Situasi dan kondisi saat itu memang tidak kondusif. Banyak para pemuda yang ikut bergerilya mempertahankan kota tercinta, namun ada juga orang-orang yang mengambil kesempatan memanfaatkan situasi dan keuntungan untuk dirinya sendiri, seperti memata-matai gerak tentara nasional, memperalat, mencuri atau merampok terhadap rakyat bangsa sendiri. Pada suatu malam datanglah giliran saya untuk dikunjungi perampok. Mereka mengancam akan membakar rumah saya. Karena itu ketika pintu digedor dan mengancam terpaksa saya buka. Lemari, laci, peti, semuanya dibuka; semua barang yang berharga dibawa pergi. Dua koper kapal, dengan seluruh barang perak yang kami miliki untung tidak dianggap penting untuk dibuka. Mereka memaksa kepada saya untuk menyerahkan semua uang emas dan uang perak Belanda, kalau tidak ... laras dingin sebuah revolver disodokkan pada leher saya.
Karena sikap saya yang tenang, tidak terjadi hal-hal yang lebih tidak menyenangkan lagi, tetapi sampai beberapa tahun kemudian jika melihat besi atau baja dengan sendirinya saya memegang leher saya. Maka pergilah perampok-perampok itu ke korban berikutnya. Mereka itu anak-anak yang belum berusia duapuluh tahun, yang memang dimanfaatkan oleh orang-orang tertentu yang sengaja mengeruk keuntungan ketika orang lain sedang menderita akibat perang. Dari malam ke malam mereka melakukan perampokan dengan sasaran rumah tentara yang sedang ditinggal bergerilya atau bahkan rumah orang-orang kaya yang dianggap memiliki harta berlimpah. Anak-anak yang belum dewasa ini melakukan aksinya dengan segala macam cara dan mengerikan.
· · · · · · ·
• Tugas 1
Saring entri di bawah ini dan salin setiap baris yang memuat kata "width". Huruf besar dan kecil harus sama persis.
· · · · · · ·
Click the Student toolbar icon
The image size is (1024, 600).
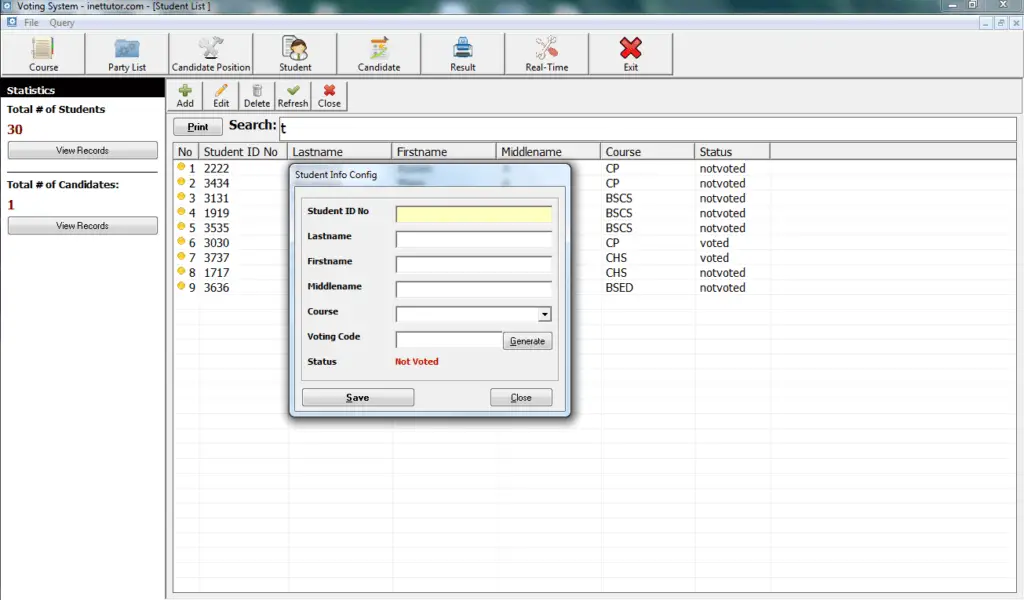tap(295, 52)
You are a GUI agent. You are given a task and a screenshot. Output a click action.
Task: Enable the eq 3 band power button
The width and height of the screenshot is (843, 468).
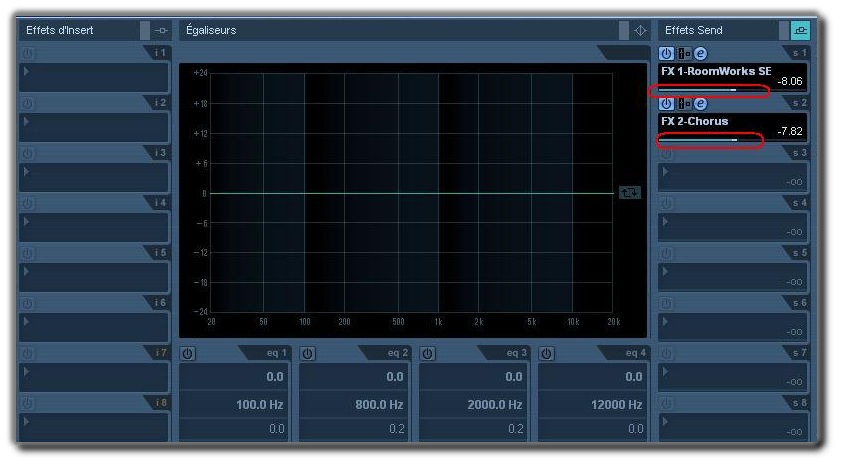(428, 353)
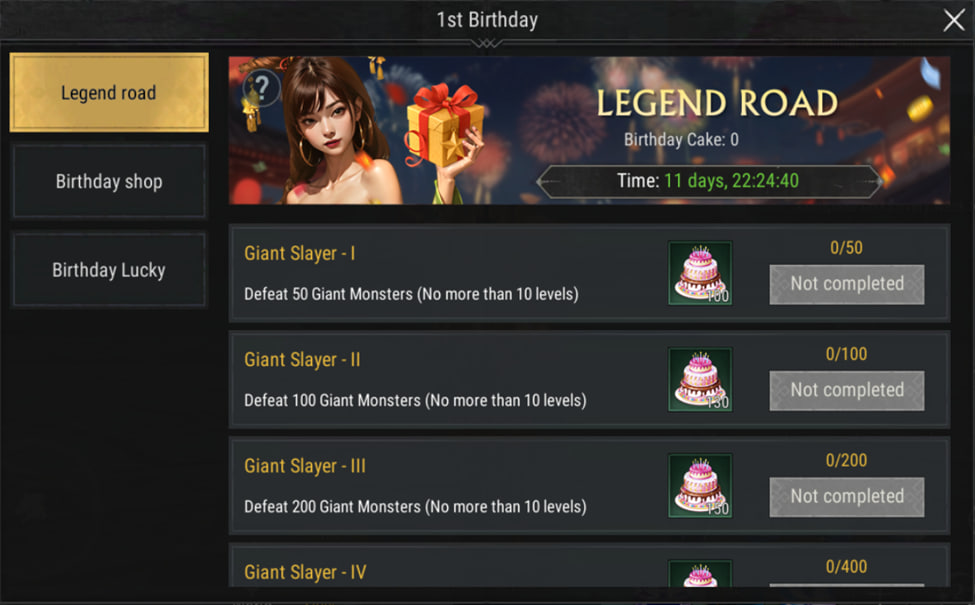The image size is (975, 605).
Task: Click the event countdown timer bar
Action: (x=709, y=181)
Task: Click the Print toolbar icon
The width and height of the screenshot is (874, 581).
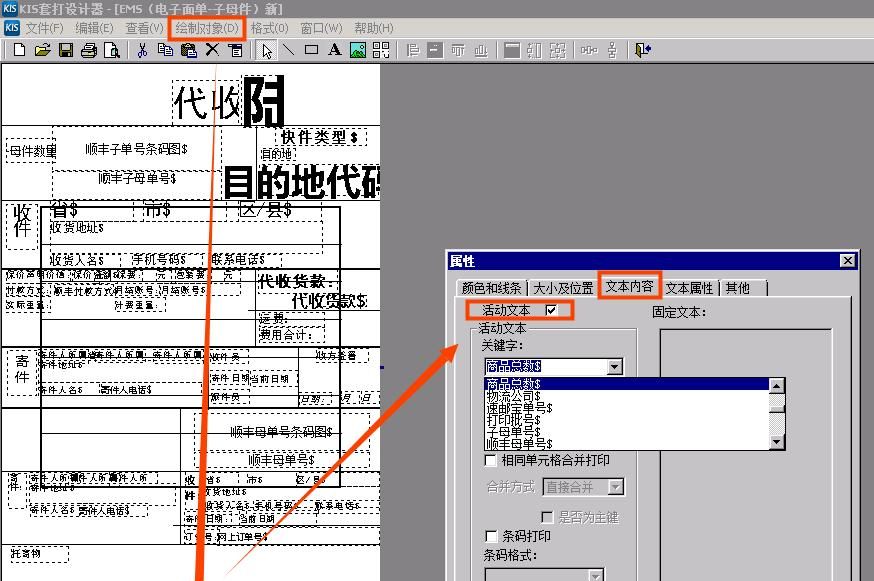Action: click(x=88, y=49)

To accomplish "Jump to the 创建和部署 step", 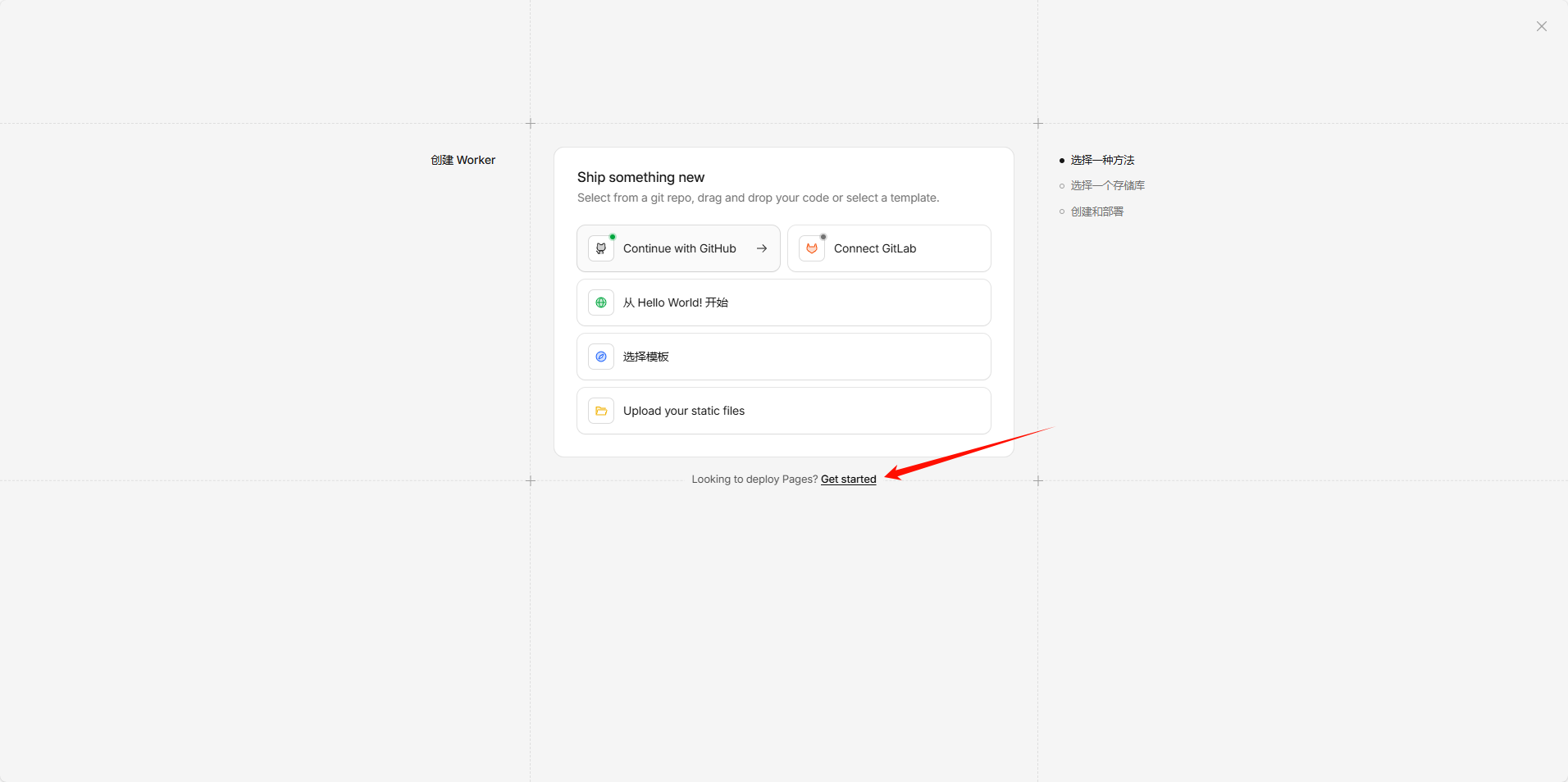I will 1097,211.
· · · · · · ·
• Tugas 2
Menurut kutipan tentang perampokan di masa perang, berapa usia para perampok itu?

• Jawaban Tugas 1
The width and height of the screenshot is (843, 468).
The width and height of the screenshot is (874, 581).

• Jawaban Tugas 2
Mereka belum berusia duapuluh tahun.